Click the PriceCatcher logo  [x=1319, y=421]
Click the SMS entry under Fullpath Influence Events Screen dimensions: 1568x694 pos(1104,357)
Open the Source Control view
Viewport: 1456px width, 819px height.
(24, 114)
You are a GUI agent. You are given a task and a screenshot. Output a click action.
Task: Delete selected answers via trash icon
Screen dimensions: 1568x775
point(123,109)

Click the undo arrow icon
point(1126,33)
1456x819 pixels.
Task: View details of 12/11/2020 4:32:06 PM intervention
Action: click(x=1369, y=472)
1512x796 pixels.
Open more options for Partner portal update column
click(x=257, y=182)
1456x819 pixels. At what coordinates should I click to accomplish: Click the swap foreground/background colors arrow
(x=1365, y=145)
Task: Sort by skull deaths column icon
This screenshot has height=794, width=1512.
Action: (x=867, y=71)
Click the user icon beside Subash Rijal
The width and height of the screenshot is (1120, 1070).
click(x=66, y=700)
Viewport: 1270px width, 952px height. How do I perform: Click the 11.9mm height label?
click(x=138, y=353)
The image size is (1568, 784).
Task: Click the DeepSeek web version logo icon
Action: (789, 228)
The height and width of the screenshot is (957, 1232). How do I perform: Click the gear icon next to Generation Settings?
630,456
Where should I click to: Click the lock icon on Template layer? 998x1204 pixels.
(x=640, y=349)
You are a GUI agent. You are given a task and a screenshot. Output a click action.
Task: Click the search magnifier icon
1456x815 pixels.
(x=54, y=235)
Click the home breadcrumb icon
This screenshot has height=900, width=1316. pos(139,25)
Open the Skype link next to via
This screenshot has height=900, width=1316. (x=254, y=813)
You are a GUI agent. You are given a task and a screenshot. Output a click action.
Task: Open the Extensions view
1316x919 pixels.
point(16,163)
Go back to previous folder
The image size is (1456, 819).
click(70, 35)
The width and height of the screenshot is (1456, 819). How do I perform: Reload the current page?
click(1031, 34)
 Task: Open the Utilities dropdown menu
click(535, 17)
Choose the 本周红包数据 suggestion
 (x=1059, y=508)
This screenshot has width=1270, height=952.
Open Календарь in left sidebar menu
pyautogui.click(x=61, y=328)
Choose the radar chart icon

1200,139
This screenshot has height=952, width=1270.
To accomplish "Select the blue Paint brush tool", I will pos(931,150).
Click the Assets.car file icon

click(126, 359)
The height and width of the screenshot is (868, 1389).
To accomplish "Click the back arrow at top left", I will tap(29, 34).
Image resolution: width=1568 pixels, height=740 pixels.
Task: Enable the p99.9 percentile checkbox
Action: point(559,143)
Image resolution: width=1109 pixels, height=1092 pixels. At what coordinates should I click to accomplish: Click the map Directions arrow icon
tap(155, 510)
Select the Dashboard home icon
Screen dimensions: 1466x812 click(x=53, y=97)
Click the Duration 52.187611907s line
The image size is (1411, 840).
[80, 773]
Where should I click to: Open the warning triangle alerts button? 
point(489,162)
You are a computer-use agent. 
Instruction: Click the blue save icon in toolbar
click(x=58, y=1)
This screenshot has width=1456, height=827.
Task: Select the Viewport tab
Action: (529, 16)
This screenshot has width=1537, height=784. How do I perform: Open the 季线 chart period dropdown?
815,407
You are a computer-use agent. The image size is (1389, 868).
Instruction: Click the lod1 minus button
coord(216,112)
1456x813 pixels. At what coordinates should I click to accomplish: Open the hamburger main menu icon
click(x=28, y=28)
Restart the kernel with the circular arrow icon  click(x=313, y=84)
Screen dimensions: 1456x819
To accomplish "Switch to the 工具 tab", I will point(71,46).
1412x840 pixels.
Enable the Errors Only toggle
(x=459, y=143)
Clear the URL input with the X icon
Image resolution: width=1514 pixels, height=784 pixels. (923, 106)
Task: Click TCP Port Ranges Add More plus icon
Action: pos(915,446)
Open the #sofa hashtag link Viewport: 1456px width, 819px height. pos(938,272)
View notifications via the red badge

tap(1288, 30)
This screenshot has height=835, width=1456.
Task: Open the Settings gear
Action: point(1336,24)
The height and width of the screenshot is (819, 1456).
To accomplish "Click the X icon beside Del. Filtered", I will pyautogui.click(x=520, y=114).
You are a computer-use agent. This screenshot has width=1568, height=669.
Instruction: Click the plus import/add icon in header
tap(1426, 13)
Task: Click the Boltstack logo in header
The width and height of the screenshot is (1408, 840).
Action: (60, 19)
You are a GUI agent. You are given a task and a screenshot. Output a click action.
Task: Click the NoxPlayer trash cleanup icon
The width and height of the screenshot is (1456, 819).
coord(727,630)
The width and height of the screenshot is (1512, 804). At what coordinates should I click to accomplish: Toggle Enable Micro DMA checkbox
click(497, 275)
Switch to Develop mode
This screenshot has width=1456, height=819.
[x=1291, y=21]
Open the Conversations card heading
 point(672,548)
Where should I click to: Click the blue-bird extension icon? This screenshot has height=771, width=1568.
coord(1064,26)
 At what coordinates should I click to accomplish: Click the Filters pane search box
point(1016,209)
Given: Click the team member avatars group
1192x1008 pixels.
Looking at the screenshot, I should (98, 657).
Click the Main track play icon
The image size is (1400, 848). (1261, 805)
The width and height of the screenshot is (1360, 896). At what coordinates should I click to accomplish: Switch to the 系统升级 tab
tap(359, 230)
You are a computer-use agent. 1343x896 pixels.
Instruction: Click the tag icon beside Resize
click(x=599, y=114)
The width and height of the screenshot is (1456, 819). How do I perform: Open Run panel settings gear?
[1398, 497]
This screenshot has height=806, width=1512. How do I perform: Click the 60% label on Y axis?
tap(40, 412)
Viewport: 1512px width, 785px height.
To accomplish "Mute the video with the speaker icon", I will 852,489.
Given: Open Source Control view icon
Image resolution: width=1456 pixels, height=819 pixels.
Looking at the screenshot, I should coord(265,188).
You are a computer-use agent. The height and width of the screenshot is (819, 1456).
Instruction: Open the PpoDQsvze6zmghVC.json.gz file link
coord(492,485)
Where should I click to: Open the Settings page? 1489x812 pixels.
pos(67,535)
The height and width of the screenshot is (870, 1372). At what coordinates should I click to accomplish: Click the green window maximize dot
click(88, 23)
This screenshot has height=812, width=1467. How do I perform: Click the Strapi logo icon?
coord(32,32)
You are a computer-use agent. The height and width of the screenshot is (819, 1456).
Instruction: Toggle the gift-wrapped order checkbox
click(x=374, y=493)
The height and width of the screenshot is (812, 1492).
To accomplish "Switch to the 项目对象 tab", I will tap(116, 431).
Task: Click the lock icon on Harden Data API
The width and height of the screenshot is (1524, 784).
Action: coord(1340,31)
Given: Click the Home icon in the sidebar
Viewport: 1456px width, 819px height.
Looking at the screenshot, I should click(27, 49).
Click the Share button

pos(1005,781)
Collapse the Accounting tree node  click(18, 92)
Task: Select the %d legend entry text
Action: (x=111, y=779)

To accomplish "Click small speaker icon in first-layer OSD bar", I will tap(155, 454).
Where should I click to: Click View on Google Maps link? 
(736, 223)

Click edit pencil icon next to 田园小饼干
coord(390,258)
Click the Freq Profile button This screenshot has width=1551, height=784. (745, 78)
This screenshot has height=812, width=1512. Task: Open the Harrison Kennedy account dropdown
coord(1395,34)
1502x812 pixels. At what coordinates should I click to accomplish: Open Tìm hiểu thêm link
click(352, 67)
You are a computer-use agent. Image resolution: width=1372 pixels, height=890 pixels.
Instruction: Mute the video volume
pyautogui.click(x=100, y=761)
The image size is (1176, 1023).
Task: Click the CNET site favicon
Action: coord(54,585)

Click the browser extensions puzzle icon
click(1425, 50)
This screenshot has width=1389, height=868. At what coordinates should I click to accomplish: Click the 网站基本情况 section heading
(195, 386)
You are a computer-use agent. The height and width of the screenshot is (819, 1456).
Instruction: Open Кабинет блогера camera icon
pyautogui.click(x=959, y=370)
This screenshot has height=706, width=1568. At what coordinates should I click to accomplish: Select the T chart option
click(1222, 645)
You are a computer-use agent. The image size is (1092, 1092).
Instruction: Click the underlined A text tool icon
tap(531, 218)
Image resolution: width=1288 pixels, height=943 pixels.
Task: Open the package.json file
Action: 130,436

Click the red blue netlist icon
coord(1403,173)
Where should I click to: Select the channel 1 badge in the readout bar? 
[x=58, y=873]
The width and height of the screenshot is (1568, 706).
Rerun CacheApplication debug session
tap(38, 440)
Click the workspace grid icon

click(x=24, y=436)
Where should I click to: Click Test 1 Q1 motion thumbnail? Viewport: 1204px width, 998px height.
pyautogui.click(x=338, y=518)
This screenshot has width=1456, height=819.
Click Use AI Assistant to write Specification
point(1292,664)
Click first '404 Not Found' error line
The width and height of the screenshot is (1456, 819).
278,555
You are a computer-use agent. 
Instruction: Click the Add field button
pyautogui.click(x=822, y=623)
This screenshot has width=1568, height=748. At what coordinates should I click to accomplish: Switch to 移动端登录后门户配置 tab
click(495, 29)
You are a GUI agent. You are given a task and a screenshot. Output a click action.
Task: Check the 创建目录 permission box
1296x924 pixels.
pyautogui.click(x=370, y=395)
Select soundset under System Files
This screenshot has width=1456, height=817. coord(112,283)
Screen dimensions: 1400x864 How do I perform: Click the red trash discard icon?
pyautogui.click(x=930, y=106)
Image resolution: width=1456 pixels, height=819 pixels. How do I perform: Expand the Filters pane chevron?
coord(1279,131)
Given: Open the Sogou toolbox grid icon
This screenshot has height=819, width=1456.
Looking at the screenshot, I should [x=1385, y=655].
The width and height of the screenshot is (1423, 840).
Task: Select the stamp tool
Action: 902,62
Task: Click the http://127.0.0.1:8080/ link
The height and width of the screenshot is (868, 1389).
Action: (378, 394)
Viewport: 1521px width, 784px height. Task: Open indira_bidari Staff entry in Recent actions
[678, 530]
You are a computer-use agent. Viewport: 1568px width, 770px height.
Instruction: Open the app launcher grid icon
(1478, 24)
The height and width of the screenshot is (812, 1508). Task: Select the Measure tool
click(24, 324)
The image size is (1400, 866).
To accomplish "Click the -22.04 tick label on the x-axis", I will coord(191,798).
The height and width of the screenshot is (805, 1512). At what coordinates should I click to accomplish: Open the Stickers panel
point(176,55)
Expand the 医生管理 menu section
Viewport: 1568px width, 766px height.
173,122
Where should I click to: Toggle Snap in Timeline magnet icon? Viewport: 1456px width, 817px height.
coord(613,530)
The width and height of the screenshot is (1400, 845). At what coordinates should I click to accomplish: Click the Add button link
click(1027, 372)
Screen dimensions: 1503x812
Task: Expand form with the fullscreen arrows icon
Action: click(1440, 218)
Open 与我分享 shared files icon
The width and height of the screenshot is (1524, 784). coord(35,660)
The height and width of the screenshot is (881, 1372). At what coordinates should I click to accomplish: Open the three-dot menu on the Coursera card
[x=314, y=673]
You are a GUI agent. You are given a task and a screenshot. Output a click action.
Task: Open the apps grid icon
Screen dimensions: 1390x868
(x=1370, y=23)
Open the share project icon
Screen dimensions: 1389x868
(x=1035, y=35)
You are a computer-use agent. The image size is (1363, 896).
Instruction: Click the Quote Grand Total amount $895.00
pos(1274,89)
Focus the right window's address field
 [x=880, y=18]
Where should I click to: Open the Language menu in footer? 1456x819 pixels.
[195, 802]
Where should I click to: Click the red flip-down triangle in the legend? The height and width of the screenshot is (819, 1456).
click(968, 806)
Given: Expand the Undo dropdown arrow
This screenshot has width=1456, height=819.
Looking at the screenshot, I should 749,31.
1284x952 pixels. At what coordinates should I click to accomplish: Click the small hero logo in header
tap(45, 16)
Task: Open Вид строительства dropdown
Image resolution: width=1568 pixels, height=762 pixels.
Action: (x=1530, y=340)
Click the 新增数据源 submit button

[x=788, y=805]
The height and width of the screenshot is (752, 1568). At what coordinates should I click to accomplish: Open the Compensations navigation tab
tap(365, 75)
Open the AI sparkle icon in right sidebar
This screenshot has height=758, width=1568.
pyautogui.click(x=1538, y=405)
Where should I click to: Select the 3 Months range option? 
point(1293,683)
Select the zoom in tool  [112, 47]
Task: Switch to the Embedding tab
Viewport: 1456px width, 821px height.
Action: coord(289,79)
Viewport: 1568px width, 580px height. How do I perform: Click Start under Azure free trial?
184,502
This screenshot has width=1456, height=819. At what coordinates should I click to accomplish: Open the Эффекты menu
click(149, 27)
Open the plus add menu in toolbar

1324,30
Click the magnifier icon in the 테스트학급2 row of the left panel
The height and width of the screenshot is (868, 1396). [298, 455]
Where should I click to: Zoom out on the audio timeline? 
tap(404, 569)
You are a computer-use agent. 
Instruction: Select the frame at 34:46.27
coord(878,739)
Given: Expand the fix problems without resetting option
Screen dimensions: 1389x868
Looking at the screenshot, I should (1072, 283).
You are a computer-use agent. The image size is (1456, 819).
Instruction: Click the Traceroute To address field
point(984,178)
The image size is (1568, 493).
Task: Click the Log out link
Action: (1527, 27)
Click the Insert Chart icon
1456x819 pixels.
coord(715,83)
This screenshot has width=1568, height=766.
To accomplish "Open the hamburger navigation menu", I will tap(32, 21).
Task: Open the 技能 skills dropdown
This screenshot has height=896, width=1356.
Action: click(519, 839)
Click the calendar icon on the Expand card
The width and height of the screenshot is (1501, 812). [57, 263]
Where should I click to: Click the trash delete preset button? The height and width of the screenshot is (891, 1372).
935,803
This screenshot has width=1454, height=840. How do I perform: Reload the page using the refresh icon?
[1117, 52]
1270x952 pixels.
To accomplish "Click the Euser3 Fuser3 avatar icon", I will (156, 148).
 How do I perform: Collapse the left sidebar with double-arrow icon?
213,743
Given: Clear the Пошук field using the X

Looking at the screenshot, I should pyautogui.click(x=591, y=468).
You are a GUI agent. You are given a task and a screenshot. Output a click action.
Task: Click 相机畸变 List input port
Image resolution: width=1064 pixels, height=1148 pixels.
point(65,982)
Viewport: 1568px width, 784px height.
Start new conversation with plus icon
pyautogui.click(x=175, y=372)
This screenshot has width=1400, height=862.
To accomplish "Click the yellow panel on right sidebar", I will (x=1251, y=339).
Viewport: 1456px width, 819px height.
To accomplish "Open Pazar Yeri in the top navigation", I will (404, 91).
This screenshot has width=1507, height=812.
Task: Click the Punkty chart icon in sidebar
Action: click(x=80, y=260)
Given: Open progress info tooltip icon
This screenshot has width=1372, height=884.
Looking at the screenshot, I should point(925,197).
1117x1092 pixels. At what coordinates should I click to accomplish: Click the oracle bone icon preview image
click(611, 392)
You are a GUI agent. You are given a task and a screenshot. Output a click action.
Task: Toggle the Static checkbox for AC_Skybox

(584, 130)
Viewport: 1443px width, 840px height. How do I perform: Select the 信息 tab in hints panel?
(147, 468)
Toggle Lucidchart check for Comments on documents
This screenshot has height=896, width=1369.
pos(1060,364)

→ **What the exercise asks**: In the listing above, find the line containing "Instruction: Click the Traceroute" and the line containing "Viewport: 1568px width, 784px height.". Output them and every line between, exactly, and nothing else.

→ **Response to this exercise**:
Instruction: Click the Traceroute To address field
point(984,178)
The image size is (1568, 493).
Task: Click the Log out link
Action: (1527, 27)
Click the Insert Chart icon
1456x819 pixels.
coord(715,83)
This screenshot has width=1568, height=766.
To accomplish "Open the hamburger navigation menu", I will tap(32, 21).
Task: Open the 技能 skills dropdown
This screenshot has height=896, width=1356.
Action: click(519, 839)
Click the calendar icon on the Expand card
The width and height of the screenshot is (1501, 812). [57, 263]
Where should I click to: Click the trash delete preset button? The height and width of the screenshot is (891, 1372).
935,803
This screenshot has width=1454, height=840. How do I perform: Reload the page using the refresh icon?
[1117, 52]
1270x952 pixels.
To accomplish "Click the Euser3 Fuser3 avatar icon", I will (156, 148).
 How do I perform: Collapse the left sidebar with double-arrow icon?
213,743
Given: Clear the Пошук field using the X

Looking at the screenshot, I should pyautogui.click(x=591, y=468).
You are a GUI agent. You are given a task and a screenshot. Output a click action.
Task: Click 相机畸变 List input port
Image resolution: width=1064 pixels, height=1148 pixels.
point(65,982)
Viewport: 1568px width, 784px height.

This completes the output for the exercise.